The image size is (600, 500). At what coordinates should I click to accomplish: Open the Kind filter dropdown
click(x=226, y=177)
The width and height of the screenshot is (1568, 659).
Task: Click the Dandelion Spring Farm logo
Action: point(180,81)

====

**Task objective:** Transcribe the records in full, so that each line reads exactly as before.

**Result for this task:**
The image size is (600, 500). At what coordinates should I click to accomplish: Open the Kind filter dropdown
click(x=226, y=177)
The width and height of the screenshot is (1568, 659).
Task: Click the Dandelion Spring Farm logo
Action: point(180,81)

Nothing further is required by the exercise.